Let’s support Carol Caveness as she takes on JnJ/Ethicon’s Prosima Mesh!

The layout of a typical U.S. CourtroomHello Warriors;

I understand how hard it might be to even imagine getting out… but IF YOU CAN, please try to attend one or two days of Carol Caveness v. Ethicon’s Prosima. Remember, Prosimia was taken OFF THE MARKET. How will #JnJ defend from that position?

NEED TO KNOWS BEFORE YOU GO!

1) Read below article from Law360* about the details of the case.

2) Read refresher blog on how to attend court with confidence as a citizen observer.

3) Directions to the 95th District Court in downtown Dallas, Judge Molberg Presiding

J&J’s Ethicon Unit Defends Pelvic Mesh In Dallas Trial

By Jess Davis
Law360, Dallas (September 22, 2015, 9:29 PM ET) — Johnson & Johnson’s Ethicon Inc. unit told a Texas state court jury on Tuesday it is not responsible for injuries sustained by a woman who had the company’s Prosima pelvic mesh implant, in the country’s first trial involving the Gynecare Prosima Pelvic Floor Repair System.

In opening statements Tuesday afternoon, Ethicon told Dallas County District Court jurors that plaintiff Carol Cavness is suing the company for injuries its product did not cause, and defended the safety of its device. Cavness is seeking unspecified damages, including a punitive award, against Ethicon, which she says pushed an unsafe and defectively designed product to market despite knowing it had a high risk of complications like the years of pain she has been suffering.

Cavness’ attorney, David Matthews of Matthews & Associates, told jurors they would be the first in the country to see evidence of Ethicon’s internal development documents for the Prosima device and the warnings he said the company’s own doctors and consultants issued about the safety risks of the device. Excerpts from the documents he showed during the opening described Prosima as a “reckless product,” said “Prosima is not needed” and said the doctors had “low confidence in the data.”

“This company had multiple opportunities to stop a product they knew was dangerous but they didn’t because they pushed it for profits,” Matthews said.

He said Ethicon was told the Prosima’s plastic was too stiff for the vagina and that it was an unnecessary device because an existing surgical technique was available that achieved the same result with lower risk.

Cavness, an aircraft mechanic, was lifting a heavy object at work in April 2012 when she felt a groin strain, Matthews said. Within days, a doctor diagnosed her with pelvic organ prolapse and she had surgery to repair the prolapse with a Prosima implant, along with several other procedures.
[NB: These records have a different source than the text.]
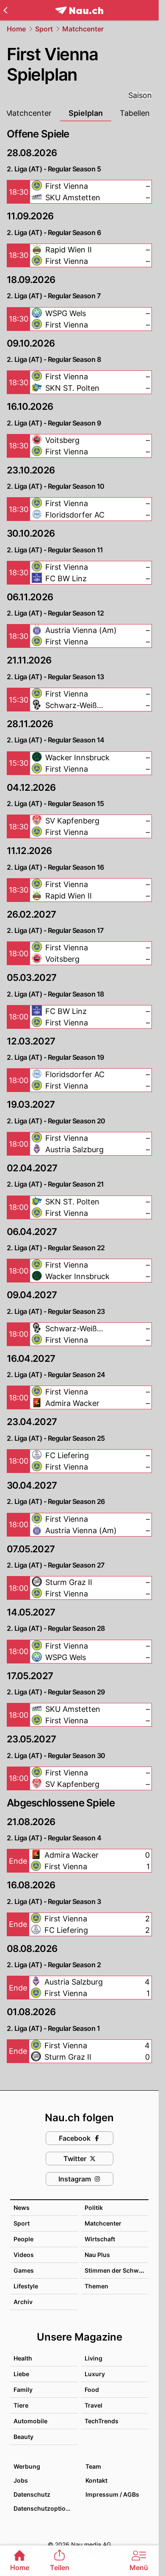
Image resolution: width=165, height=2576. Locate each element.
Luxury (95, 2373)
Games (24, 2270)
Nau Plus (97, 2254)
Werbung (27, 2466)
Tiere (21, 2405)
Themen (96, 2286)
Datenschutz (32, 2494)
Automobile (30, 2421)
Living (93, 2358)
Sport (44, 29)
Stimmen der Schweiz (116, 2270)
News (22, 2207)
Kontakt (96, 2480)
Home (16, 29)
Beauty (23, 2436)
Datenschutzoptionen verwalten (45, 2508)
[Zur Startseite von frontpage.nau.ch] (79, 10)
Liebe (21, 2373)
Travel (93, 2405)
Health (23, 2358)
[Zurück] (5, 10)
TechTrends (101, 2421)
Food (92, 2389)
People (23, 2239)
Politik (94, 2207)
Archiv (23, 2301)
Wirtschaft (100, 2239)
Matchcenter (83, 29)
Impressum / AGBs (112, 2494)
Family (23, 2389)
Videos (24, 2254)
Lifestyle (26, 2286)
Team (93, 2466)
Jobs (21, 2480)
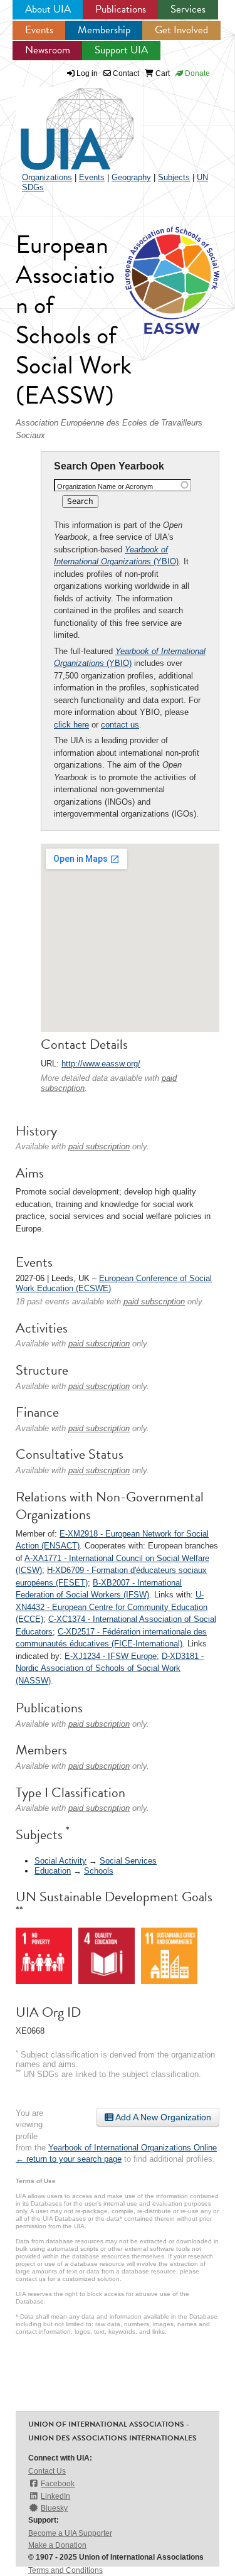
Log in (87, 73)
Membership (104, 30)
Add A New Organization (162, 2117)
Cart (162, 73)
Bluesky (54, 2508)
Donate (196, 73)
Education (52, 1871)
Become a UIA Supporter (70, 2533)
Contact (125, 73)
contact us (120, 724)
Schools (98, 1871)
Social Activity (60, 1860)
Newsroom (47, 50)
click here (71, 724)
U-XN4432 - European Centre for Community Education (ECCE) (111, 1607)
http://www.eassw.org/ (100, 1063)
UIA (63, 121)
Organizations (47, 177)
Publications (120, 9)
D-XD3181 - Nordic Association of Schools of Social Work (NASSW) (110, 1668)
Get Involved (181, 30)
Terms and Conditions (65, 2570)
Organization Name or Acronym (105, 486)
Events (39, 30)
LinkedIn (55, 2496)
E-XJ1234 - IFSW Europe (111, 1656)
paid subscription (99, 1146)
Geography (131, 177)
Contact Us (47, 2471)
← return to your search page (69, 2159)
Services (188, 9)
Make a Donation (57, 2545)
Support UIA (121, 50)
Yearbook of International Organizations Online (132, 2147)
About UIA (48, 9)
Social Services (128, 1860)
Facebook (58, 2483)
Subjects (174, 177)
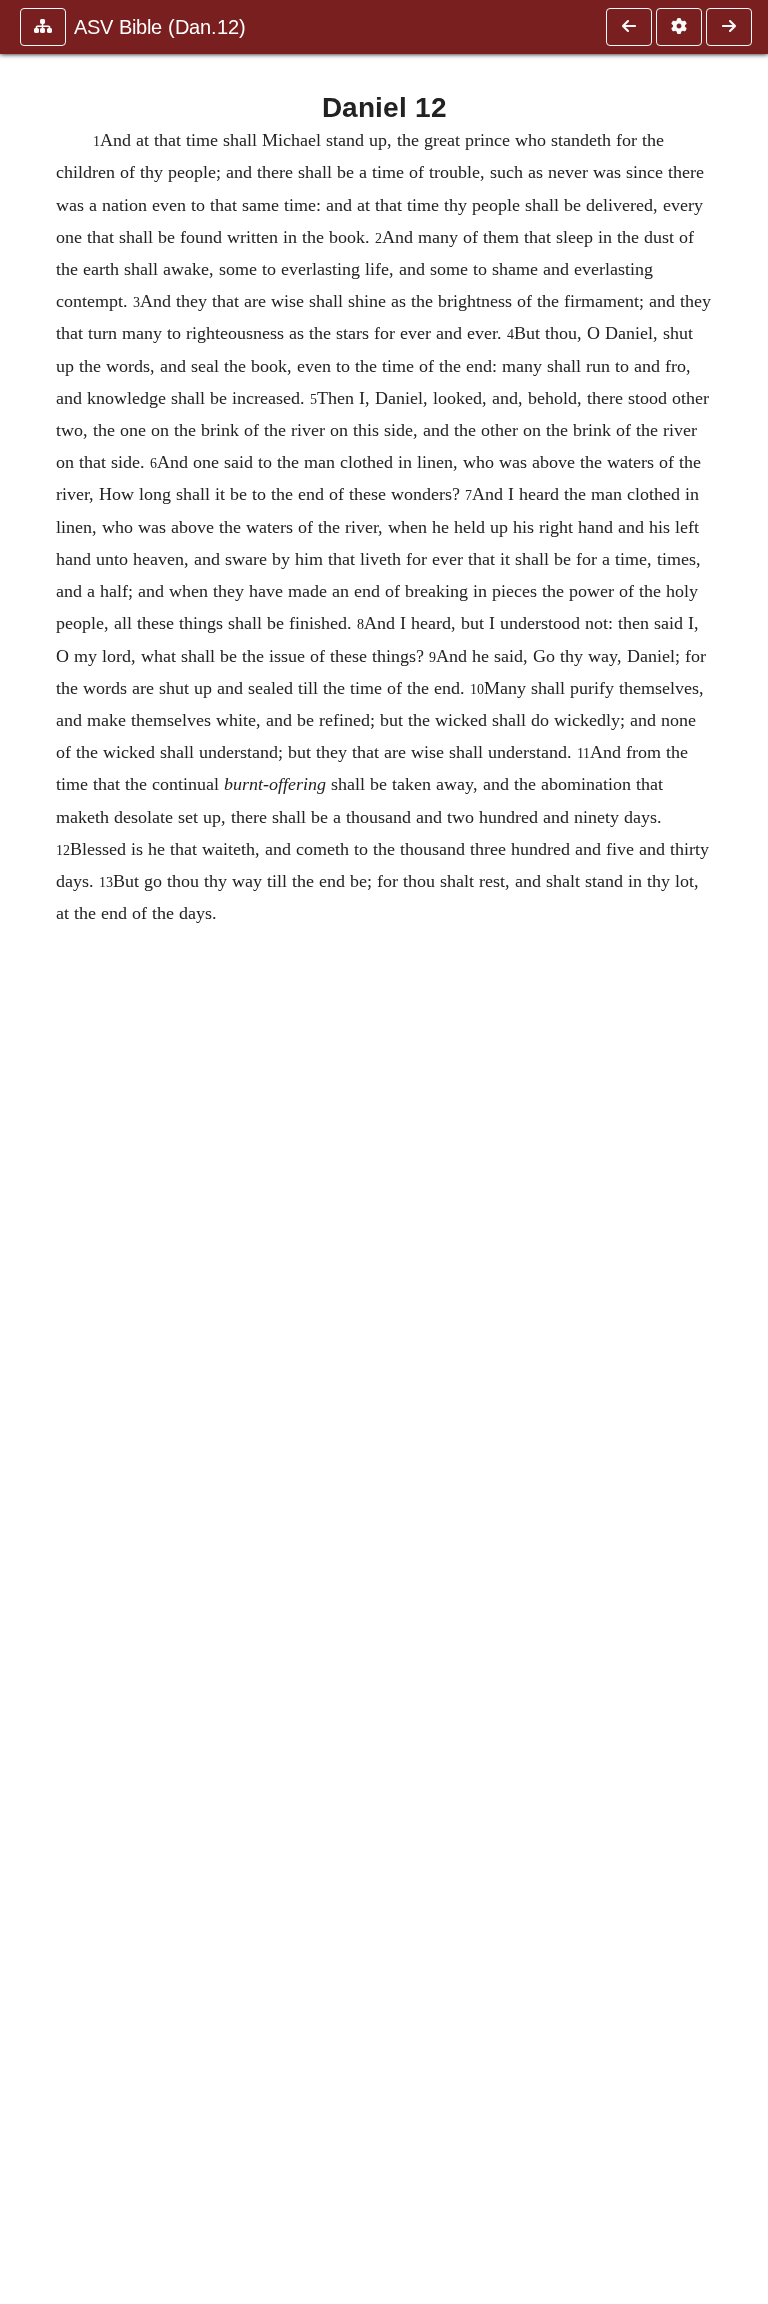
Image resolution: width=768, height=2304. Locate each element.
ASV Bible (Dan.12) (160, 27)
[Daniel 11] (629, 27)
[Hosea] (729, 27)
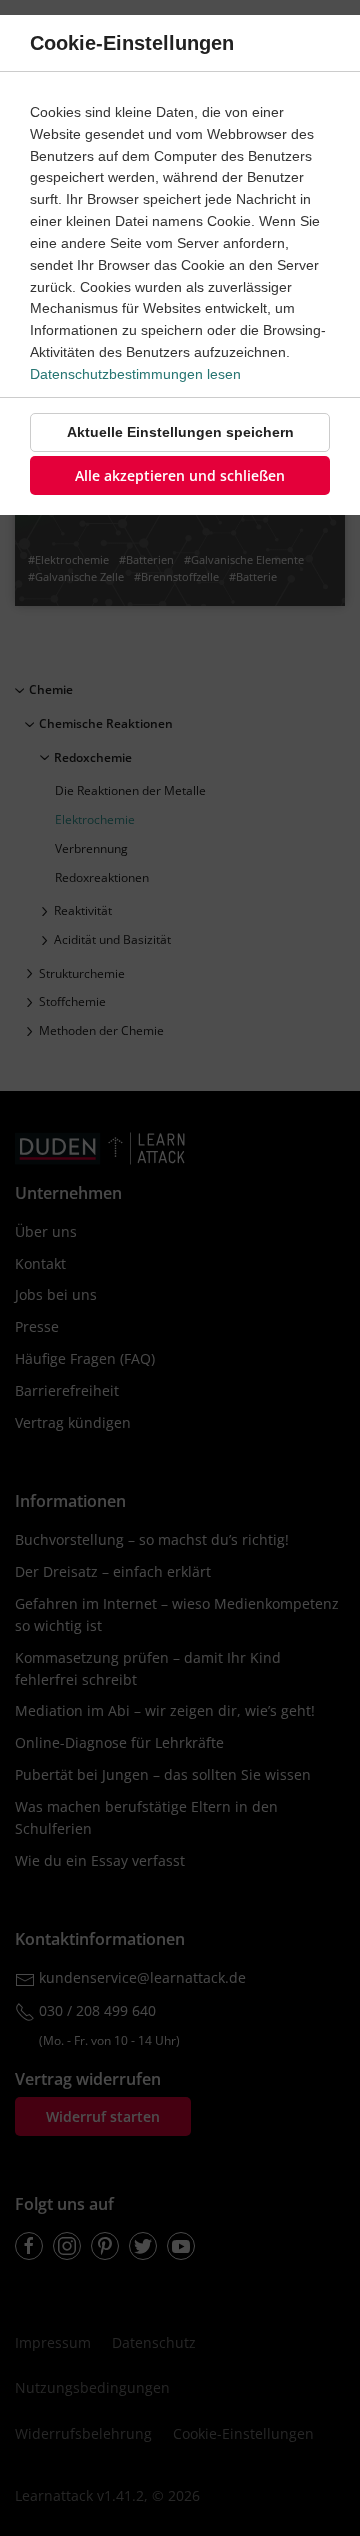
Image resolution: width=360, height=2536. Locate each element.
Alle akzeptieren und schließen (180, 475)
Cavness filed suit two years after the surgery and claims that within a month of the Prosima implant, she began to have severe pain and difficulty walking. In the years since, she has had continued pain, chronic inflammation and massive scarring in the pelvis, makes weekly trips to her doctor and has developed depression and anxiety, Matthews told jurors.

Ethicon attorney Kat Gallagher of Beck Redden LLP largely steered clear of the safety of the Prosima device in her opening statement, instead concentrating on Cavness’ medical history and telling jurors the pain Cavness suffered was never caused by the Prosima mesh.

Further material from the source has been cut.